Drought and Climate for June 2018: Drought persists in Southwest

by Curtis Riganti


During June, warmer than normal temperatures were common in the central two-thirds of the United States, while cooler conditions occurred in parts of the Northeast. Precipitation compared to June normals was more variable across the United States. The wettest areas were in southern Montana, the middle Missouri River Valley, parts of the Ohio River Valley, the Lower Rio Grande River Valley, and northern Virginia and southwest Pennsylvania. Drier conditions occurred in central and north Texas, northwest Louisiana, southeast Kansas and northwest Missouri, northern Lower Michigan, northern Utah, and portions of Colorado. National coverage of moderate drought increased from 26.42 to 29.72 percent, severe drought coverage slightly decreased from 16.92 to 16.44 percent, extreme drought coverage decreased from 9.24 to 8.33 percent, and exceptional drought coverage slightly decreased from 2.09 to 1.88 percent.

Drought Outlook

During July, drought is forecast to develop or persist from north Texas to the Middle Mississippi River Valley, while drought improvement or removal is forecast over parts of northeast Texas and Louisiana. Drought is forecast to persist in the Southwest, though some improvement is likely as the monsoon season begins in Arizona, southern Utah, far southeast California, southeast Nevada, and the Four Corners area. Farther north, drought development and persistence is likely in Oregon, western Washington, and southwest Idaho. Drought development and persistence is also forecast to take place in eastern New York and New England.

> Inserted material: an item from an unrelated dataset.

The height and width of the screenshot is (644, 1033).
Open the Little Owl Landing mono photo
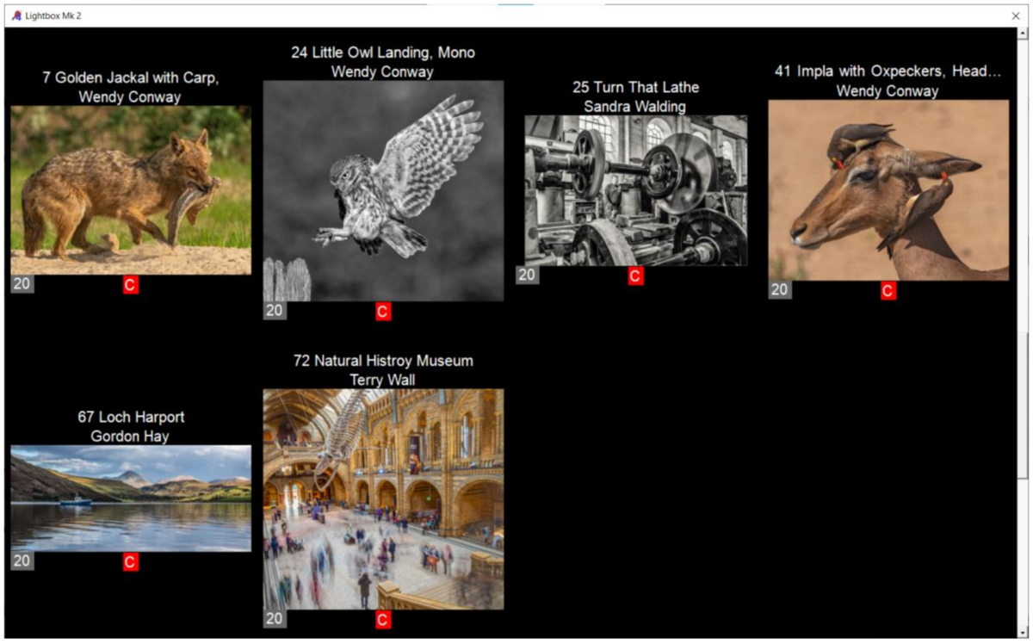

During June, warmer than normal temperatures were common in the central two-thirds of the United States, while cooler conditions occurred in parts of the Northeast. Some of the warmest temperatures occurred from Kansas to North Dakota (2 to 8 degrees above normal), in central and west Texas (4 to 8 degrees above normal), and in Utah, northern Arizona, southern Nevada, and New Mexico (2 to 8 degrees above normal). Cooler than normal temperatures occurred in northern Vermont and northern Maine (3 degrees below normal or cooler).

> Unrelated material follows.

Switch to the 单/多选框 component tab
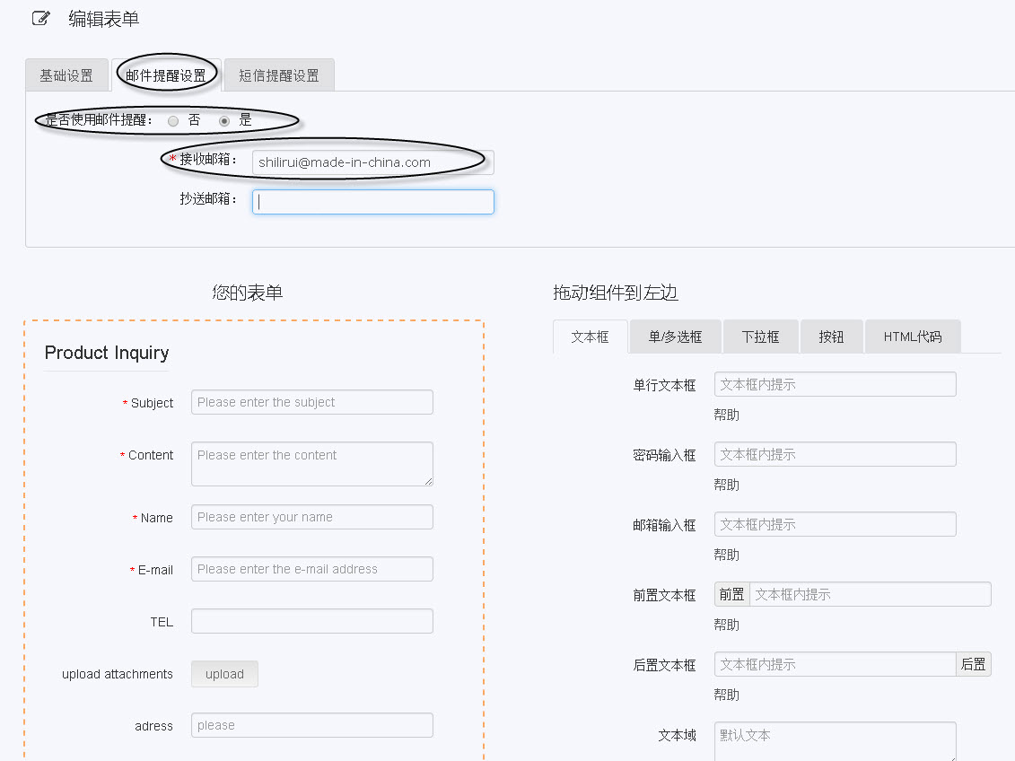 tap(675, 336)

The wettest areas during June included northwest Iowa and southwest Minnesota, far northern Wisconsin, northwest Wyoming, southern Montana, the Lower Rio Grande River Valley, northern Virginia and northern Georgia, western Maryland, and southwest Pennsylvania. Drier conditions occurred in central and north Texas, northwest Louisiana, southeast Kansas and northwest Missouri, southeast Colorado, and central North Carolina and South Carolina.

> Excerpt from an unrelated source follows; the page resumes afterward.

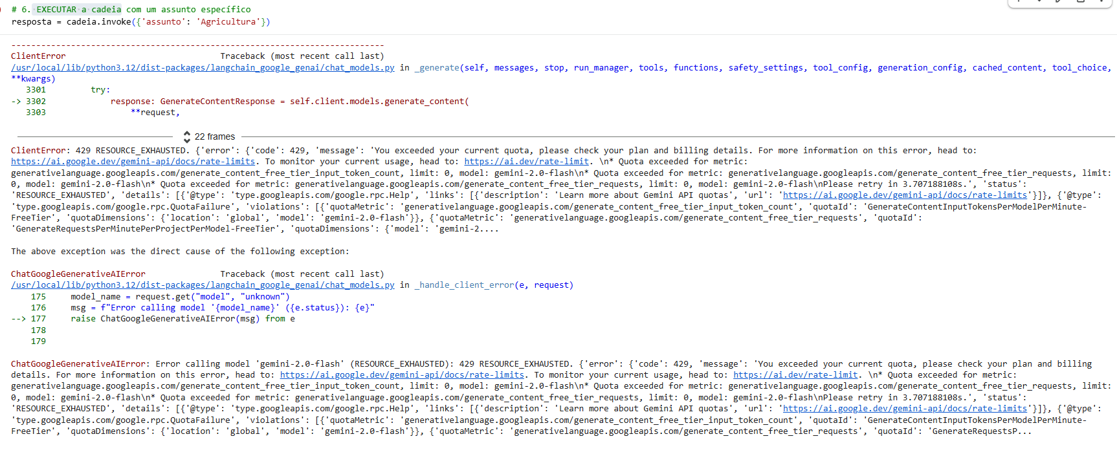Viewport: 1117px width, 454px height.
Task: Open rate-limits docs link in ChatGoogleGenerativeAIError message
Action: (x=402, y=375)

Access the latest monthly drought outlook from NOAA's Climate Prediction Center.

The two maps above are from the High Plains Regional Climate Center.

Find these and other products related to the U.S. Drought Monitor on the USDM website.

Regional Overviews


Rainfall and temperatures in June in the Northeast were somewhat varied. Above-normal precipitation fell in parts of western Maryland and southwest Pennsylvania, while drier than normal conditions prevailed in parts of central and western New York and portions of eastern Massachusetts, southern Maine, and central and northern New Hampshire. Slightly warmer than normal conditions (temperature departures of 1-4 degrees) occurred in much of West Virginia and southwest Pennsylvania. Elsewhere, temperatures generally were near or below normal, with the coolest conditions taking place in northern Vermont and northern Maine, where temperatures 3 degrees below normal or cooler occurred. During June, moderate drought developed in southern New England and covered 5.88 percent of the Northeast by July 3.


June in the Southeast was generally warmer than normal (with the exception of far northern Virginia and some parts of the Florida Peninsula), while precipitation departures varied. Central North Carolina and South Carolina were generally dry, while northern Virginia and northern Georgia were quite wet in June. The warmest conditions during June, with temperatures reaching or exceeding 3 degrees above normal, took place in the Carolinas, northern Georgia, and parts of Alabama. While isolated areas were abnormally dry at the beginning of July, no drought areas were present.


During June, drier than normal conditions prevailed over central north Texas and other parts of central Texas, as well as parts of Arkansas and northwest Louisiana. Wet conditions occurred from the Corpus Christi area southward to the Lower Rio Grande Valley. Most of the South experienced warmer than normal temperatures during June. The warmest areas in central and west Texas were 4 to 8 degrees warmer than normal for June. During June, moderate drought coverage increased from 26.46 to 41.74 percent, severe drought coverage increased from 16.47 to 16.81 percent, extreme drought coverage decreased from 7.90 to 4.59 percent, and exceptional drought coverage decreased from 1.90 to 0.29 percent.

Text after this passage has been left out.